Princeton University researchers at the Center for Policy Research on Energy and the Environment have developed a new framework allowing urban planners and policymakers to consider a combination of responses to sea-level rise (e.g., levees, storm surge barriers, elevating buildings, retreat) and, if hard structures, how high these protections should be built, depending on their tolerance for risk and the projected financial losses to a particular area due to flooding. The paper was published in Earth’s Future.
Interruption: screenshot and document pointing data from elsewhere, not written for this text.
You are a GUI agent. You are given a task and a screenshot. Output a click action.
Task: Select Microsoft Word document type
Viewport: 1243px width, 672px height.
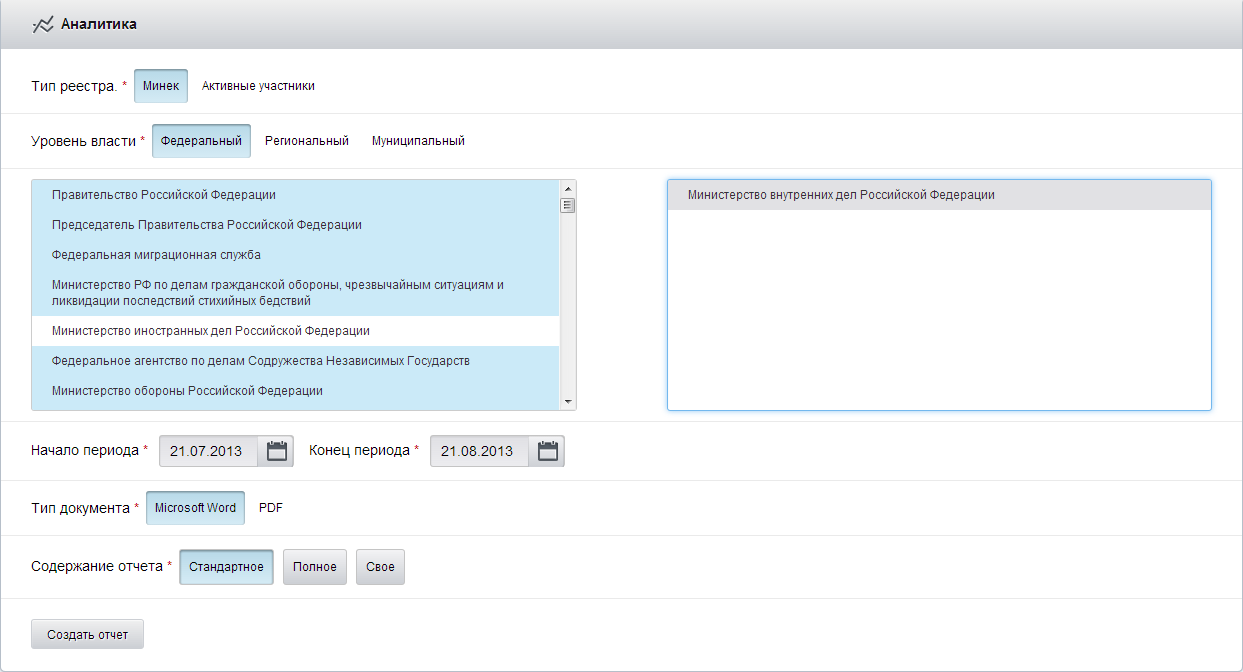195,508
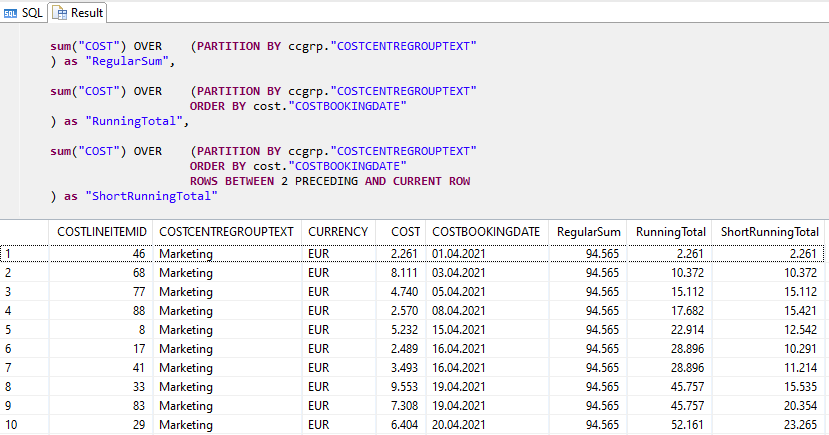This screenshot has height=435, width=829.
Task: Click the COST column header
Action: tap(406, 231)
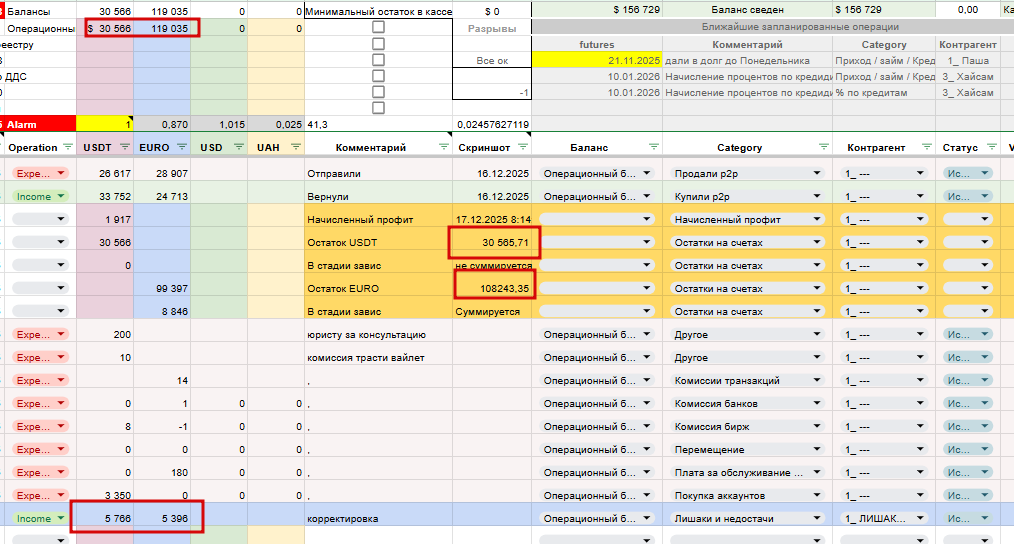Tick the checkbox in the Все ок row
Screen dimensions: 1014x544
pyautogui.click(x=378, y=60)
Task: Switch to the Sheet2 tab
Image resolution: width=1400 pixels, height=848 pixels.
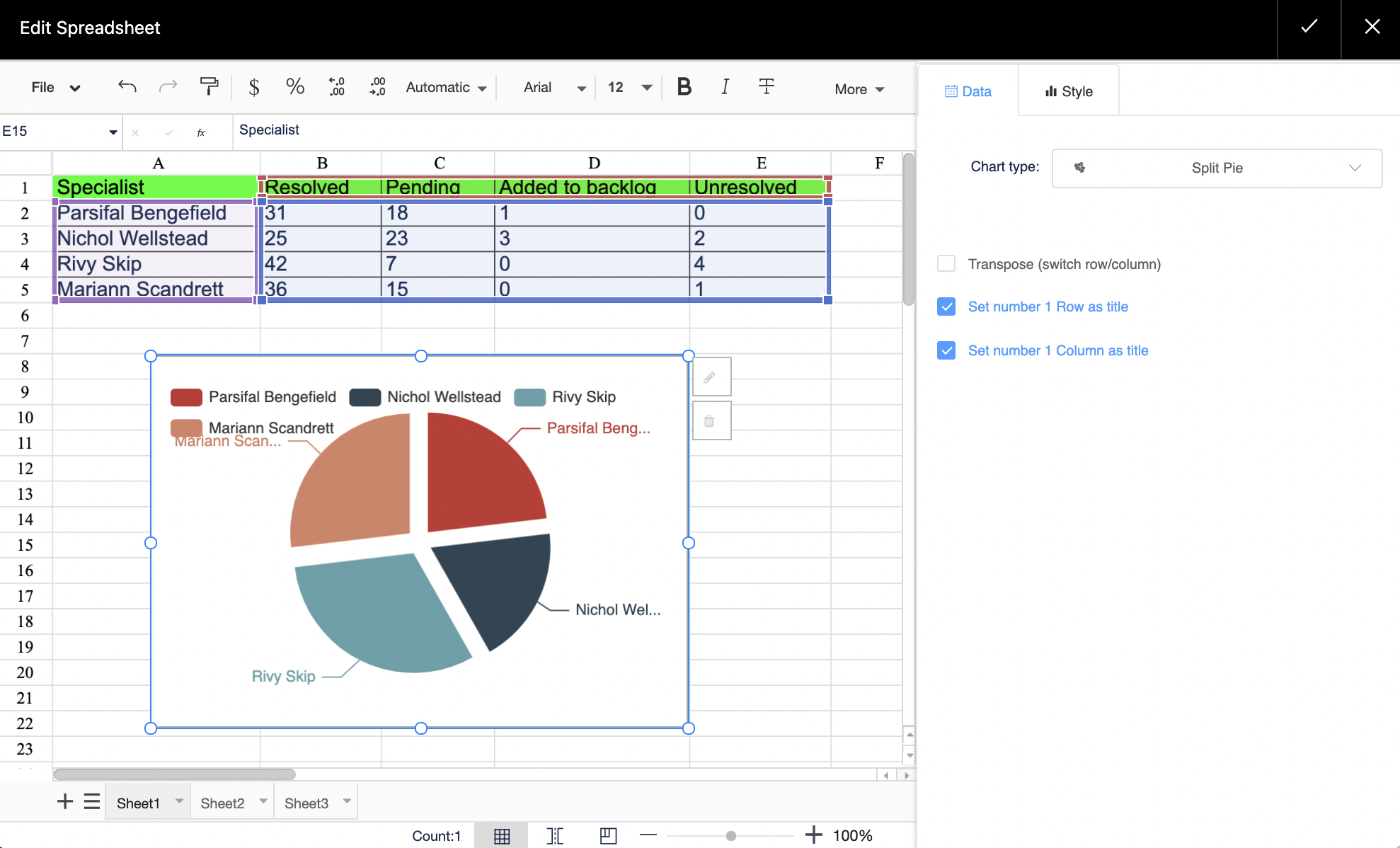Action: click(x=222, y=803)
Over the past 100 years, relative sea level measured at The Battery, the historic park at the southernmost tip of Manhattan Island, New York, has increased by 0.285 meters or just under 1 foot, according to the National Oceanic and Atmospheric Administration. Because of global warming, scientists expect this rate of sea-level rise to accelerate in the coming decades. However, there is uncertainty regarding how much greenhouse gas emissions will change and how much of Antarctica will melt in response to a warming climate.
Scientific perspectives on these issues result in different projections of global average sea-level rise. For example, local sea levels at the Battery are expected to rise between 0.6 m and 1.8 m from the beginning of this century to 2100. “We will be contending with more frequent, extreme flooding from coastal storms and high tides. These ‘100-year floods’ will become much more frequent – in some places, as often as once per year,” added co-author and leading climate scientist, Michael Oppenheimer.
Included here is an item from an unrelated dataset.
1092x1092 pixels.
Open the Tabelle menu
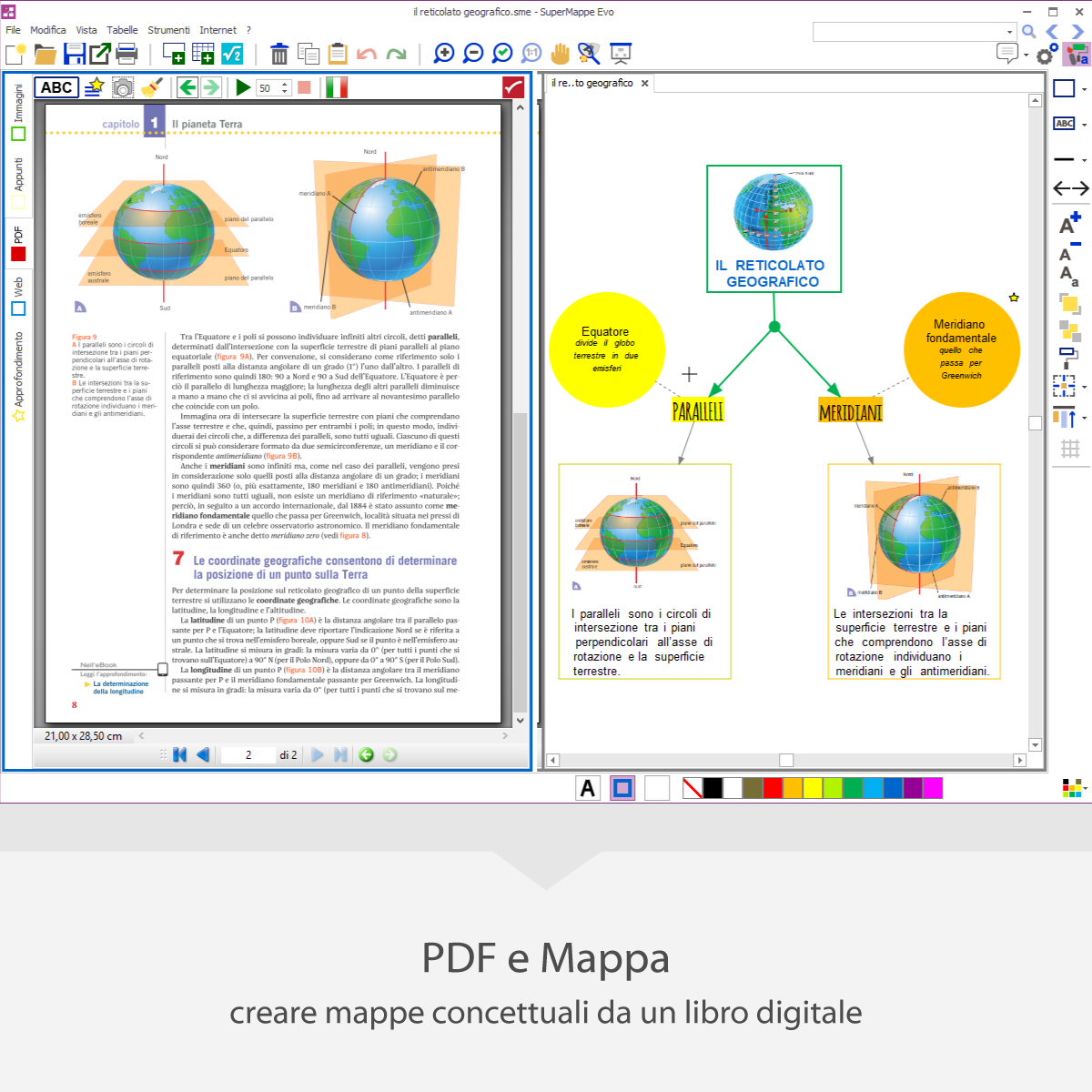click(122, 30)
Existing frameworks for calculating how high to elevate structures to avoid future floods only consider extreme water levels, not the damages that flooding can cause. This may lead to under- or over-estimates in terms of how high to raise a structure.
The authors introduce a new “flood damage allowance” approach that connects extreme water levels with projected damages, incorporating both uncertainty regarding sea-level rise, as well as people’s individual tolerance of risk.
“Our approach allows decision-makers to specify their own acceptable level of risk, a protection strategy type – such as elevation, storm surge barrier, or coastal retreat – and their assumptions about how much the Antarctic Ice Sheet will melt,” said D.J. Rasmussen, lead author and a Ph.D. candidate at the Woodrow Wilson School of Public and International Affairs at Princeton. “Our framework could help inform the Army Corps of Engineers’ efforts to design climate change adaptation projects.”
The authors use Manhattan as an example to illustrate their framework. New York City has experienced tremendous losses due to flooding, as it is among the top global cities exposed to coastal flood threats; just in Manhattan, there are over $50 billion of assets are currently within the 100-year flood plain. Some of the key responses the flood damage allowances approach explores are:
While planners will still need to do more detailed assessments of the feasibility of various sea defense models in a particular location, this simpler model can identify promising strategies before planners invest in further, more complex engineering and financial models. Because of the study’s modeling simplifications, the authors do not propose specific recommendations for how NYC should respond; rather, the framework illustrates that under different circumstances, some approaches may have certain advantages over others.
For example, in the wake of Hurricane Sandy, the Army Corps of Engineers is currently exploring the use of storm surge barriers to protect New York City from future sea-level rise and more frequent coastal floods. A key question is, “How high to build the barriers?” The answer depends on input from the engineers and expert judgments about how much and how quickly Antarctica will melt. The authors’ framework can facilitate estimates of how high to build the storm surge barriers and allow planners to explore the impact of different factors on recommended surge barrier heights.
“As coastal cities and communities prepare for a changing coastline and climate in the coming decades, tools like this one that incorporate uncertainty and integrate oceanographic and financial information will help planners develop a more thorough analysis of their best defense options,” the researchers said; “In the end, a variety of strategies will be needed to protect most coastal cities.”